• Your task: List every line in the items below that contains the word "paper".

──────── Given records ────────

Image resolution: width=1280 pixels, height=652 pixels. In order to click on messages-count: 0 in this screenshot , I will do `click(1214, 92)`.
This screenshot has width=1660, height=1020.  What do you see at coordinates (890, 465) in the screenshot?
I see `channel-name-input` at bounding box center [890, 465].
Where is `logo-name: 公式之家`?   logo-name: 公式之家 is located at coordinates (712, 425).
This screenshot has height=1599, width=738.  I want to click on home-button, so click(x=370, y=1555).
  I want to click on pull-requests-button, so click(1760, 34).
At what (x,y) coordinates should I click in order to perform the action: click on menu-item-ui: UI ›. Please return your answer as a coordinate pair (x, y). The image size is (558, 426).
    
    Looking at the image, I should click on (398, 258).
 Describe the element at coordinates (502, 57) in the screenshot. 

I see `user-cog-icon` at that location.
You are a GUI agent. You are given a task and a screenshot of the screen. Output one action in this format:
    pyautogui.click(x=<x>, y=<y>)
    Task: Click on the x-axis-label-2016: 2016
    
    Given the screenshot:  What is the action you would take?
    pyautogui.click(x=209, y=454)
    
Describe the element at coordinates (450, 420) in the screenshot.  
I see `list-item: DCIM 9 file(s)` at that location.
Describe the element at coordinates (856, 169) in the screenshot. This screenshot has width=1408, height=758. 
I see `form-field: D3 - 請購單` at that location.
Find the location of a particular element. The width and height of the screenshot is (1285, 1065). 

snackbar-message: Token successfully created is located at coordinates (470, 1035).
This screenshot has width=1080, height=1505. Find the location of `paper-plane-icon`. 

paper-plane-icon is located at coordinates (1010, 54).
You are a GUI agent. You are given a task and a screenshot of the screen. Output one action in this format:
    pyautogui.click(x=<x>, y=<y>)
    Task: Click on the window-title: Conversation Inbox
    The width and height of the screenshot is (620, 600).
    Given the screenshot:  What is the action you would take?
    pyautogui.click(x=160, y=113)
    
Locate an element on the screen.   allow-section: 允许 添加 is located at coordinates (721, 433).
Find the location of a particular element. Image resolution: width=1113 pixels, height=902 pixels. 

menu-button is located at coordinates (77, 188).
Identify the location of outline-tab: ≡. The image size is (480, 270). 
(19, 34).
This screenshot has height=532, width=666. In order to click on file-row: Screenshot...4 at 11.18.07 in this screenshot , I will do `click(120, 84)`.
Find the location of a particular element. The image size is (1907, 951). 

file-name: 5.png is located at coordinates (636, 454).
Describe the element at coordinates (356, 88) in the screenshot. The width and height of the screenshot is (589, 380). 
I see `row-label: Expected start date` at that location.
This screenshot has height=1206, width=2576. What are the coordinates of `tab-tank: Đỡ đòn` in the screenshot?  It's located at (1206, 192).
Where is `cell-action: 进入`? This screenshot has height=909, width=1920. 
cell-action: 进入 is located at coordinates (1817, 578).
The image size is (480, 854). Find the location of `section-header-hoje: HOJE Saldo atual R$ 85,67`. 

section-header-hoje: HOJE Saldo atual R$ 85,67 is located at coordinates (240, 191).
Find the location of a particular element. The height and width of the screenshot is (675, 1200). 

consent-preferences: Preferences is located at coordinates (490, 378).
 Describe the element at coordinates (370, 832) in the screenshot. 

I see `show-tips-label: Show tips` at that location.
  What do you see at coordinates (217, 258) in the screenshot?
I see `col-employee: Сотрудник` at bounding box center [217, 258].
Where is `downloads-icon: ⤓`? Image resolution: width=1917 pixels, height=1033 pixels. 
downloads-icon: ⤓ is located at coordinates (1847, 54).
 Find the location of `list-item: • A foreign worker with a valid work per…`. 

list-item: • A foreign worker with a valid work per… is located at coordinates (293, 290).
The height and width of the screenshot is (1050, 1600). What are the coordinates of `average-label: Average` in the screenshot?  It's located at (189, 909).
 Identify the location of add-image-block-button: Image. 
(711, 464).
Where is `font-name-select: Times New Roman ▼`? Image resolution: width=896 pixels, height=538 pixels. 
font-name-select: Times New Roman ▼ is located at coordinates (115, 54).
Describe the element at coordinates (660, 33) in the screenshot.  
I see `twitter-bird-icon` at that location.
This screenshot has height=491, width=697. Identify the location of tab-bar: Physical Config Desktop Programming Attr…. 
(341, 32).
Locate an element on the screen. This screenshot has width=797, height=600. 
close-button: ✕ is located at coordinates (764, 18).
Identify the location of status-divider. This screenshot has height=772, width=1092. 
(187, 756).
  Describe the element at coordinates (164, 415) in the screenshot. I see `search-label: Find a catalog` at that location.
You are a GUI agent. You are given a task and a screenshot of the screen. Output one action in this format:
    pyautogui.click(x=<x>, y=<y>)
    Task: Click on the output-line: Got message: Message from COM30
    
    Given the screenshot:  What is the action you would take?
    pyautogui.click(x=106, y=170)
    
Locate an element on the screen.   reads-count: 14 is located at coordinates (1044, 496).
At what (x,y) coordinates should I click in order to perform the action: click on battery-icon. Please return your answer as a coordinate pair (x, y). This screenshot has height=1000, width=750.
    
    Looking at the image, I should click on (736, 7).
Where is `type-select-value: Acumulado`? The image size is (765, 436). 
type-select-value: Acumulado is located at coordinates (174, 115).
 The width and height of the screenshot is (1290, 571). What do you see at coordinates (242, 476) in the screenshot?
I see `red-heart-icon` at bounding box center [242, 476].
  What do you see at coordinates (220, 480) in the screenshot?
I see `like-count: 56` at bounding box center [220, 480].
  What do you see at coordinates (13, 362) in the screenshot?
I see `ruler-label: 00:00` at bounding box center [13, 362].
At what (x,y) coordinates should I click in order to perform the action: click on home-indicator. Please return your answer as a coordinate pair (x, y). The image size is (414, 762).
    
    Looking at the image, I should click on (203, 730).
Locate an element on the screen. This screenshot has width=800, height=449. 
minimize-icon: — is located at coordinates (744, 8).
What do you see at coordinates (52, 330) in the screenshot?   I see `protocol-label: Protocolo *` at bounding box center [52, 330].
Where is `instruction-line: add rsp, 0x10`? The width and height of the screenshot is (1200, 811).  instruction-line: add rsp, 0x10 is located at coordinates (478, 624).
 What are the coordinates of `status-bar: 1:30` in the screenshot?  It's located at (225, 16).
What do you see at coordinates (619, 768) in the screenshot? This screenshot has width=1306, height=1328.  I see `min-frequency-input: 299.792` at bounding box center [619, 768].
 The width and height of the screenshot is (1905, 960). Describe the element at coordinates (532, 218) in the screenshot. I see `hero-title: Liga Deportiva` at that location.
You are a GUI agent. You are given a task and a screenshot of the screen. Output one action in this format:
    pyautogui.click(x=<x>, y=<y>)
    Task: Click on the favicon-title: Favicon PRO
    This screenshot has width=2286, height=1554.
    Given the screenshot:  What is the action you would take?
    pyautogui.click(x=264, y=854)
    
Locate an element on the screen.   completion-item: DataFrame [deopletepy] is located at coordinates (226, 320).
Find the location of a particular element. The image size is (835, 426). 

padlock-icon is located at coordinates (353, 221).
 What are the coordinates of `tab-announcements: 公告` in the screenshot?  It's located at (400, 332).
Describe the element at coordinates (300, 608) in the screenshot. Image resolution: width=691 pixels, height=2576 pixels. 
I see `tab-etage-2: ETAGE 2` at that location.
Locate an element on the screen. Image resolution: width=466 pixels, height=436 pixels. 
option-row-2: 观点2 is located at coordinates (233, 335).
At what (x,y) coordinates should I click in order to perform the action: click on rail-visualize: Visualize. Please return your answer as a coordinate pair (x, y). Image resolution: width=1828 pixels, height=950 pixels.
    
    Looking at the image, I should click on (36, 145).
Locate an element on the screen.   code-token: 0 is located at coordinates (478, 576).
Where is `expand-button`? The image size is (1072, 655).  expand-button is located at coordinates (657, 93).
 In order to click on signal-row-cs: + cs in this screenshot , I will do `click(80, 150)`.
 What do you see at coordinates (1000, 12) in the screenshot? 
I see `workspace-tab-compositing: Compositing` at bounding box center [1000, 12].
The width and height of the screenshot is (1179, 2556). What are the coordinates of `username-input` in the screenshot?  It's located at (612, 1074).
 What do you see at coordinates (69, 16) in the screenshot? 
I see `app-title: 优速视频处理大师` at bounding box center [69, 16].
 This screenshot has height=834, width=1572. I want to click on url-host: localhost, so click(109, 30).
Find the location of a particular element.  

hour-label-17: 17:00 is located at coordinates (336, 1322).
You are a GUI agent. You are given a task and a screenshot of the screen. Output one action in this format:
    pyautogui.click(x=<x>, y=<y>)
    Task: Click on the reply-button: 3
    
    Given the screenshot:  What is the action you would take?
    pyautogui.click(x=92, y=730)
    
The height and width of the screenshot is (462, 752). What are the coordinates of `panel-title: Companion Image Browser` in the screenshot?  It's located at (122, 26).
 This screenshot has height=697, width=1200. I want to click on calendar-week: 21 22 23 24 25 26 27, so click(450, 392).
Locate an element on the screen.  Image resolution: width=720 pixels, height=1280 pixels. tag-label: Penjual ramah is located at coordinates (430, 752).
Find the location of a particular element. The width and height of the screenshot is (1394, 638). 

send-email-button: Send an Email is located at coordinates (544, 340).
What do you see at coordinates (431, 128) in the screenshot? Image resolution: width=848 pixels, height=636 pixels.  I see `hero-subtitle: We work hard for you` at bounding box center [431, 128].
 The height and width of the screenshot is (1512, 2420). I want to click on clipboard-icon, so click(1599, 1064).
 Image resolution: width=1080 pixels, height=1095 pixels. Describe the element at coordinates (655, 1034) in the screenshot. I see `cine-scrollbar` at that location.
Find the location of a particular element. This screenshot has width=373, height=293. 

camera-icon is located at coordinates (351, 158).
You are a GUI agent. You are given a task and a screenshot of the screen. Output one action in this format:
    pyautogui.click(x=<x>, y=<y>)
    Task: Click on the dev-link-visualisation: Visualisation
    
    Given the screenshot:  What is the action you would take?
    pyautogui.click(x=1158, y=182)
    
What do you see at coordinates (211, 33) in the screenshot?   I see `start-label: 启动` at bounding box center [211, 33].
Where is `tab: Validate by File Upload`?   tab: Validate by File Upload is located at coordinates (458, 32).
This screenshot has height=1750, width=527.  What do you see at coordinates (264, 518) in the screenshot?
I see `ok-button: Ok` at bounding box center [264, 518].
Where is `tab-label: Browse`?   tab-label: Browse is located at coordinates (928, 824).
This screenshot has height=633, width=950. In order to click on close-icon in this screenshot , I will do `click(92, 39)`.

────────

• Task result:
This screenshot has width=1080, height=1505. Find the location of `paper-plane-icon`. 
paper-plane-icon is located at coordinates (1010, 54).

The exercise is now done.